Aku ingin mereka merasakan apa yang aku rasakan disaat anak-anak. Bertindak dan berperilaku sesuai dengan usia mereka. Melihat dan menonton film yang memang disuguhkan untuk mereka. Menikmati lagu yang sesuai dengan umur mereka. Melontarkan lirik lagu sederhana yang dapat mereka cerna maknanya. Begitu banyak lagu-lagu masa kecil yang hingga saat ini masih sering aku dengarkan. Mendengarkan lagu masa kecilku membantu aku me-review kejadian-kejadian lucu dan menggemaskan. Kenangan dimana aku tumbuh dan berkembang, kenangan bahagia bersama keluarga dan teman kecil. Semuanya begitu indah dan tegambar jelas. Aku bisa mengingat step demi step perkembanganku. Saat aku mulai menginjak remaja, saat aku mulai mengenal lawan jenis. Semuanya mengalir sesuai waktunya. Dan aku berniat menjadi musisi lagu anak-anak. Alasan ketiga adalah kecintaan keluargaku pada musik. Sekarang aku dan abang tidak lagi bercita-cita mendirikan perusahaan property yang punya anak perusahaan dimana-mana. Aku dan abang bercita-cita mendirikan sebuah perusahaan rekaman yang mengutamakan kualitas bukan komersialitas. *** Ini adalah tahun terakhir kuliahku, setelah tiga tahun yang lalu aku memutuskan untuk menekuni musik. Perusahaan rekamanku sekarang telah resmi berdiri. Kami memilih produk pertama single sebuah boy band. Ya, kali ini kami memilih boy band. Benar-benar boy band, sebuah band yang digawangi oleh 3 anak berusia 12 dan 10 tahun. Dan bang Aldo sebagai additionalnya. lo tetep bisa jadi boyband diperusahaan lo sendiri kan bang? celetukku saat launching produk perdana kami. ini mah bukan boyband namanya. Tapi ngeband bareng boys. Jawab abangku sekenanya. hahaha tawa kami pecah seiring dangan riuh tepuk tangan hadirin.
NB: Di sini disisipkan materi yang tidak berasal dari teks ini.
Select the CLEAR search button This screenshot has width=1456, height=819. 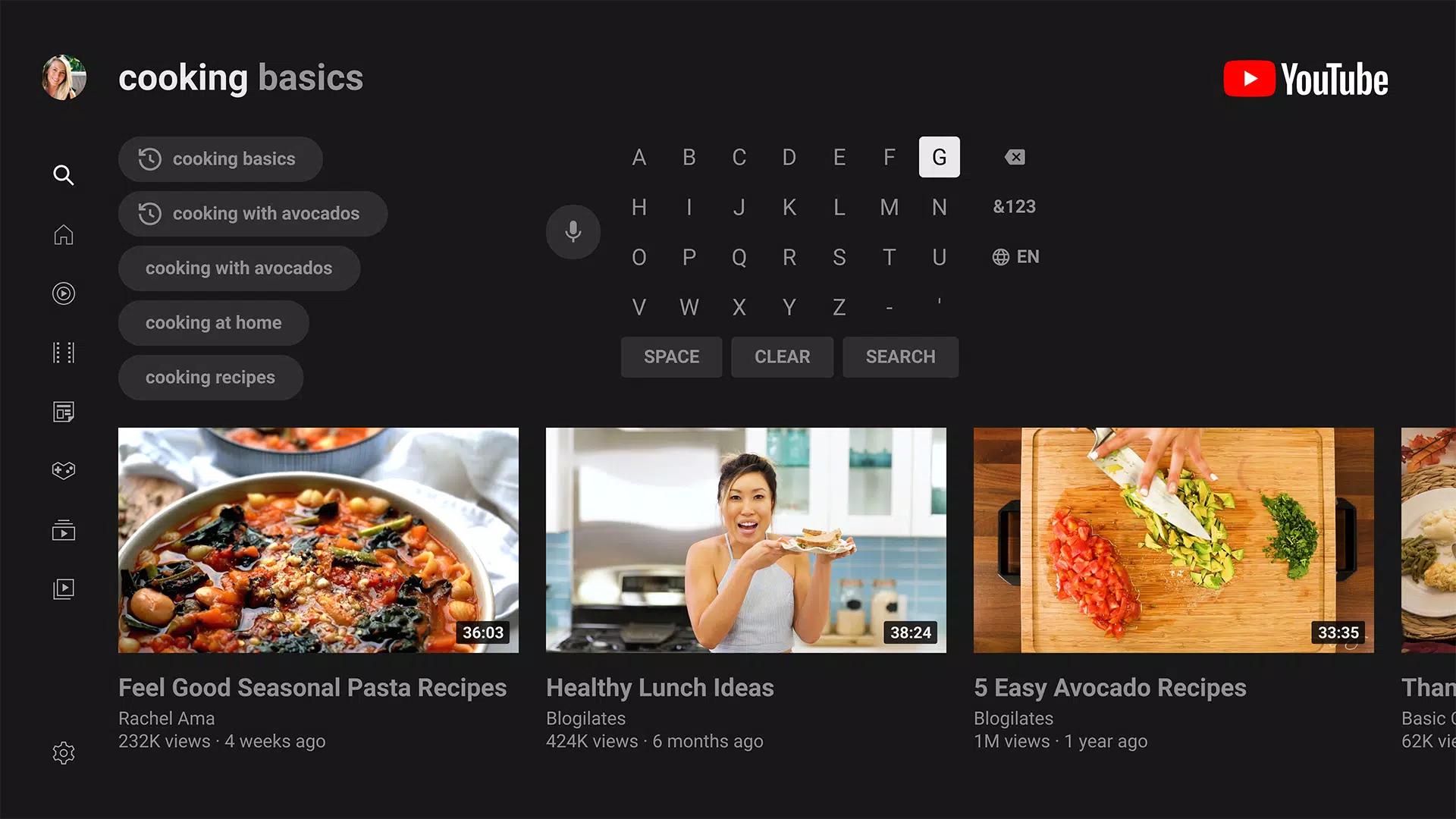782,357
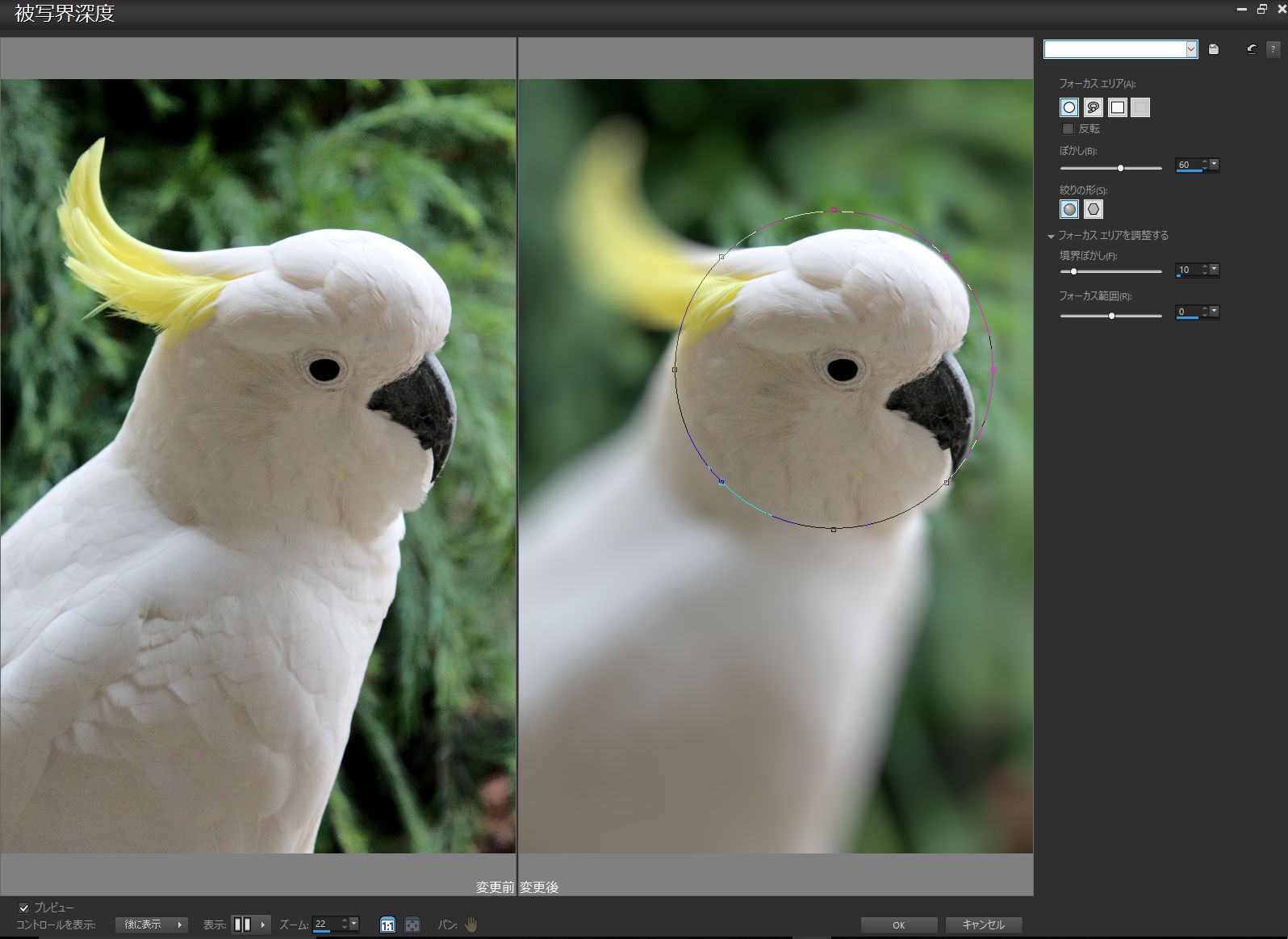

Sekarang yang terpenting bukanlah berapa yang kami dapat dari hasil kerja keras ini, tapi apakah kerja keras ini membuahkan hasil. Karena usaha maksimal akan sebanding dengan

kualitas yang disuguhkan dan akan seiring dengan reward dari usaha itu sendiri. Kami percaya itu. Kami tidak peduli dengan komersialitas, yang kami pedulikan sekarang adalah mempersembahkan karya terbaik untuk musik Indonesia.